La Fédération iranienne de football a décidé de se désister de sa participation au congrès de la FIFA, qui se tient à Vancouver, en raison d'un accueil jugé insultant par les services d'immigration canadiens à leur arrivée à Toronto, selon divers médias iraniens.
Les dirigeants, porteurs de visas officiels, ont quitté le Canada pour retourner en Turquie par le premier vol disponible, après avoir dénoncé le comportement des agents d'immigration, qu'ils qualifient d'« inapproprié » et d'« insultant envers l'une des entités les plus respectées de l'armée iranienne ». Un communiqué de leur organisation mentionne aussi que le Canada a récemment désigné les gardiens de la révolution comme un groupe terroriste.
Un contexte diplomatique tendu
Le président de la Fédération iranienne, Mehdi Taj, a évoqué des tensions préexistantes, lui-même ancien membre des gardiens de la révolution. En décembre dernier, il n'avait pas pu obtenir de visa pour se rendre à un tirage au sort de la Coupe du Monde aux États-Unis. Alors que le Canada coorganisera la Coupe du monde de football 2026 avec les États-Unis et le Mexique, cette annulation met en lumière les relations diplomatiques délicates entre l'Iran et ces deux nations.

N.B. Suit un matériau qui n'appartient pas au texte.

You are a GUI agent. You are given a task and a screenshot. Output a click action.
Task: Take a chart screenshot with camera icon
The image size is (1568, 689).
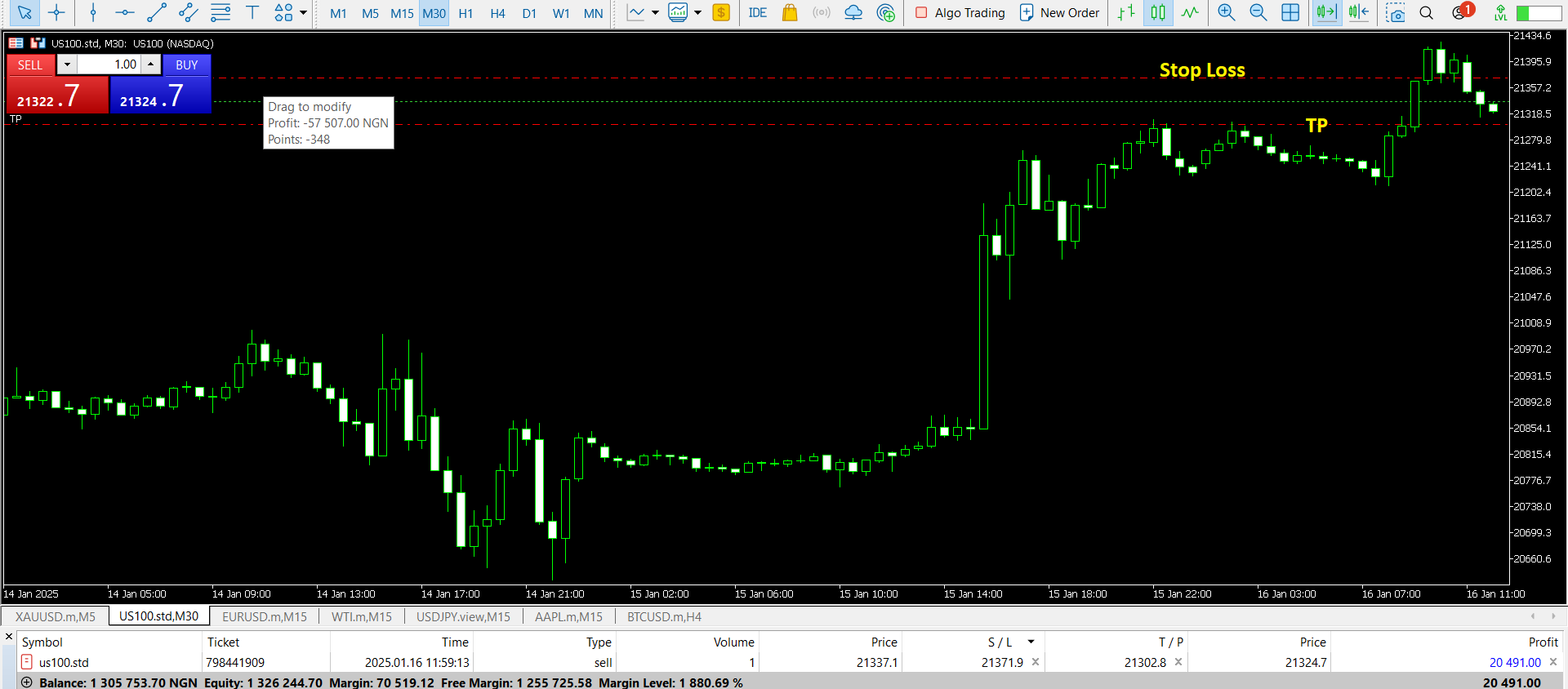click(1395, 12)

Le secrétaire d'État américain, Marco Rubio, a récemment affirmé que bien que les athlètes iraniens ne soient pas exclus de la Coupe du Monde, des réserves subsistent concernant les personnes susceptibles de les accompagner, en raison de leurs liens avec les gardiens de la révolution.
« Pas leur place » au Canada
Suite à l'incident de l'aéroport, la FIFA a exprimé son « profond regret » dans des discussions avec la Fédération iranienne. Ottawa a pour sa part déclaré que les gardiens de la révolution n’avaient absolument « pas leur place » sur le sol canadien. Cette situation souligne des enjeux bien plus larges liés à la présence d'entités iraniennes sur la scène internationale et renforce les tensions qui existent déjà entre les gouvernements.